## Aim of the task:
Print exactly the lines from the one that contains "This screenshot has" through the final line of the entries below, both included, and nothing else; omit the pictures.

Source records:

============

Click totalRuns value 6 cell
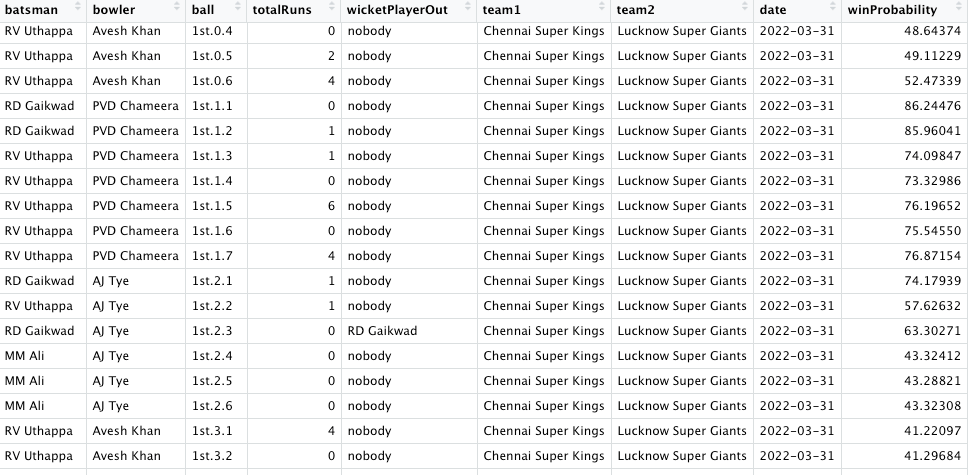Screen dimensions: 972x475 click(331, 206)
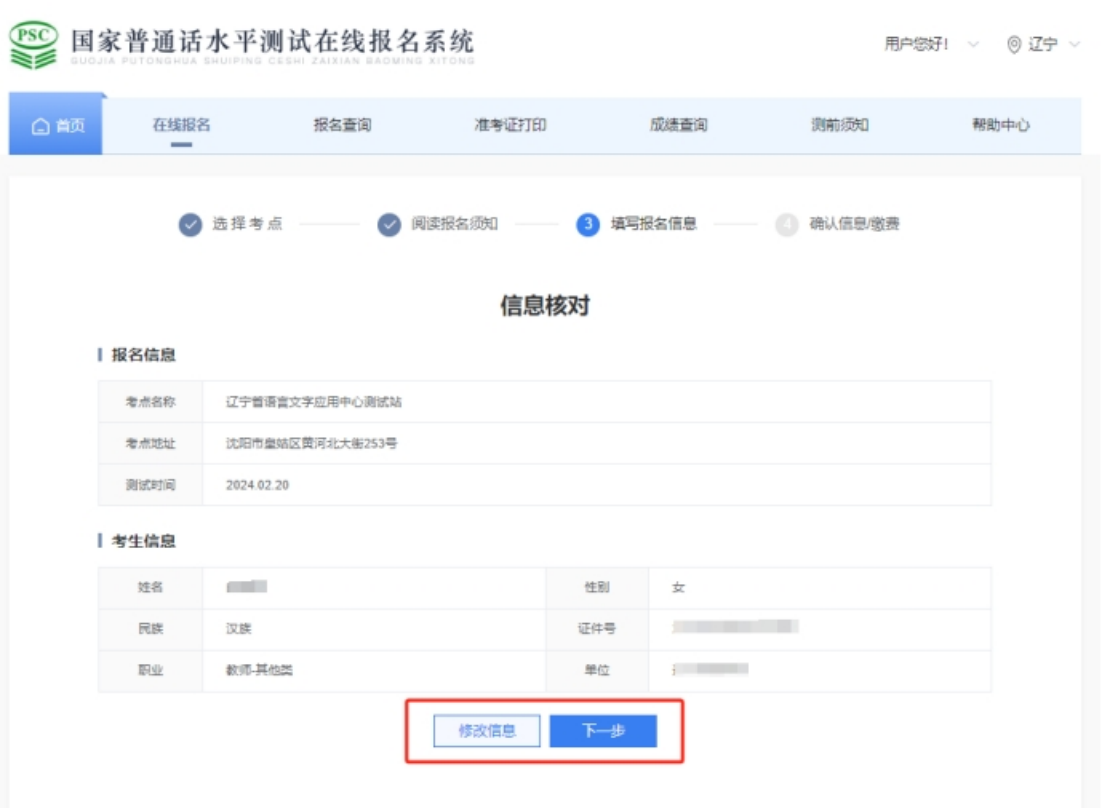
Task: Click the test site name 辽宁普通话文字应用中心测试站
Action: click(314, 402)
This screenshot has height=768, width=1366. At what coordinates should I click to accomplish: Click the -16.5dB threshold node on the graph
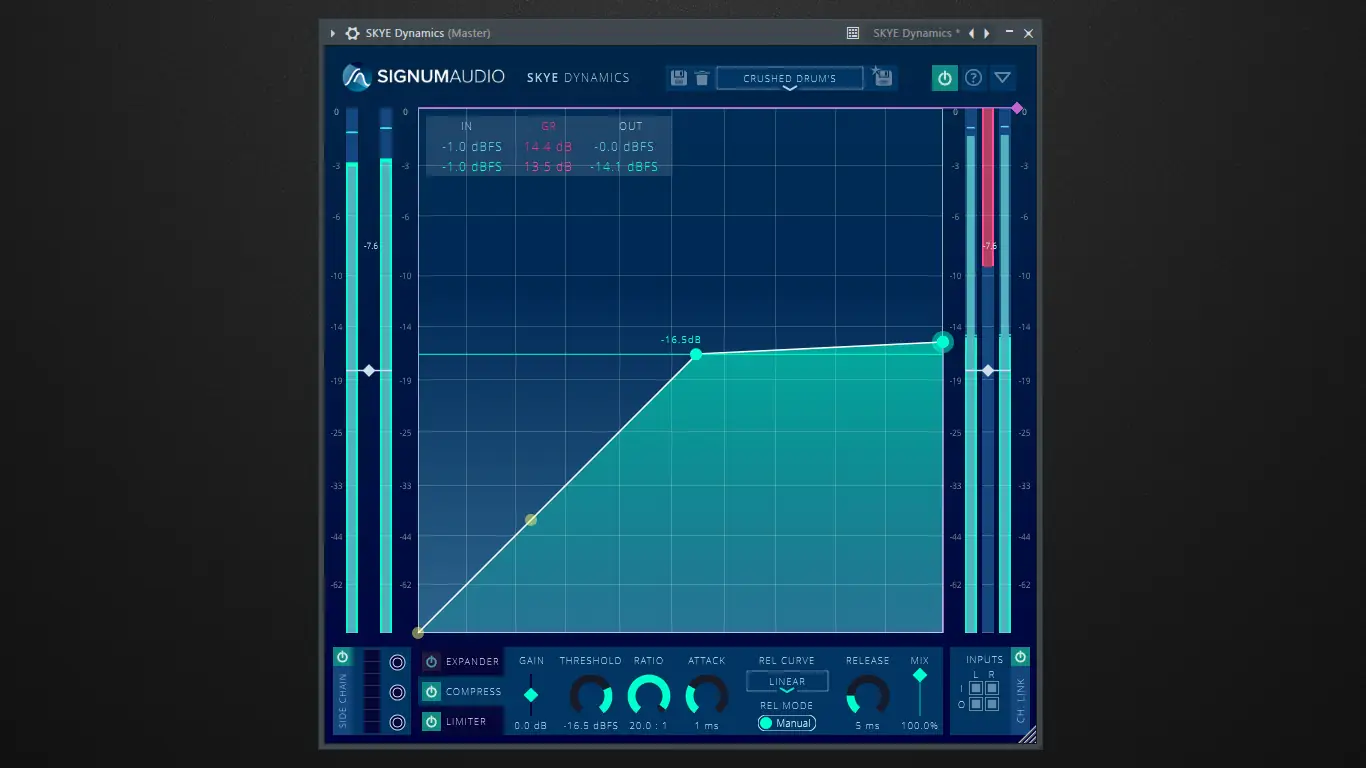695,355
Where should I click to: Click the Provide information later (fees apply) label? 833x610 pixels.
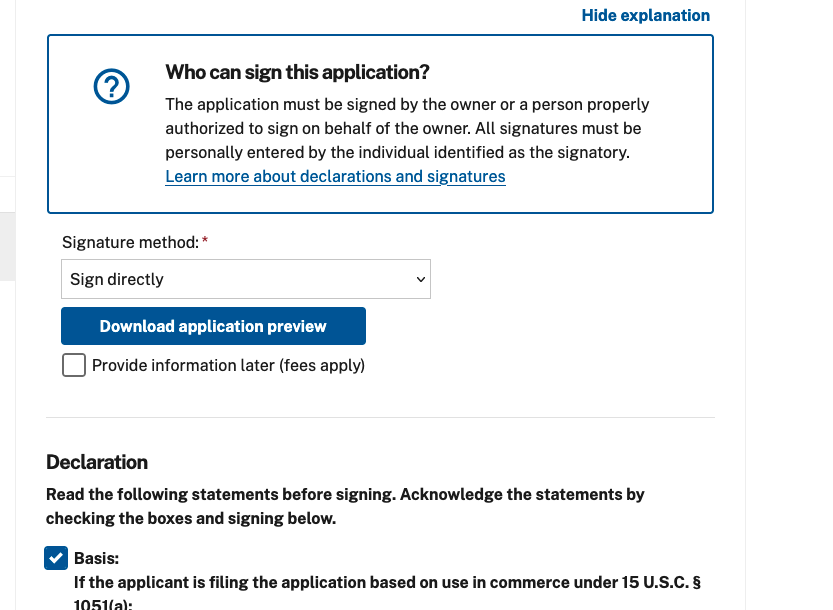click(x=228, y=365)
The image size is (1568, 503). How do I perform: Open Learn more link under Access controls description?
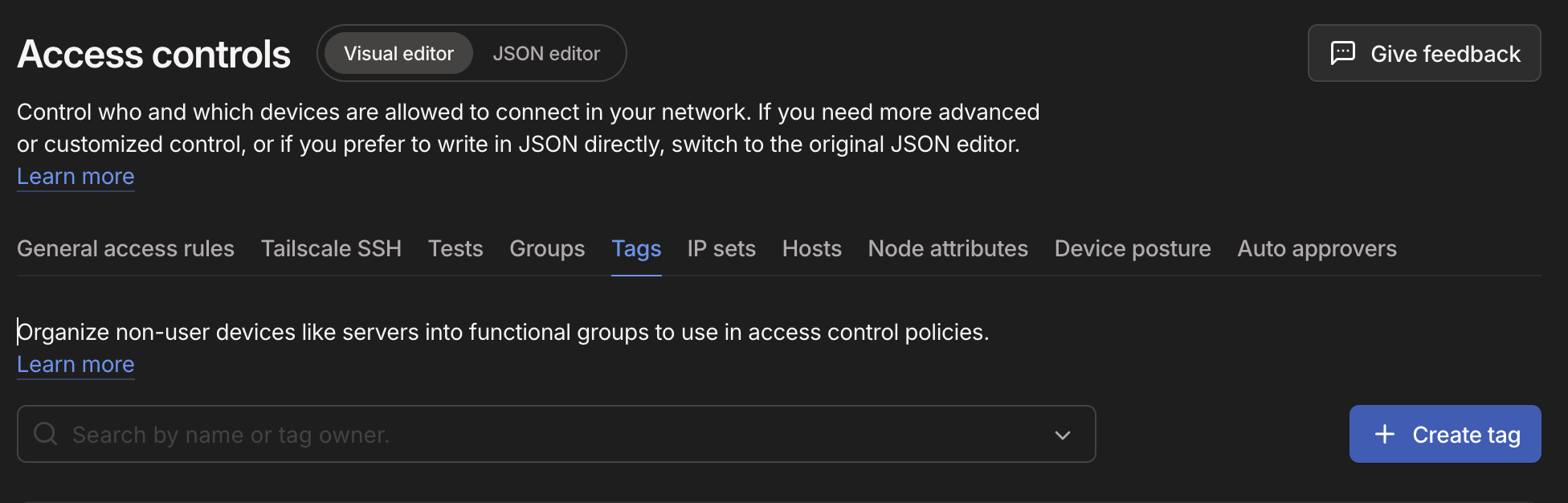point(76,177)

============

## Result for this task:
This screenshot has height=768, width=1366. At what coordinates should I click to accomplish: Click the -16.5dB threshold node on the graph
695,355
Where should I click to: Click the Provide information later (fees apply) label? 833x610 pixels.
click(x=228, y=365)
The image size is (1568, 503). How do I perform: Open Learn more link under Access controls description?
point(76,177)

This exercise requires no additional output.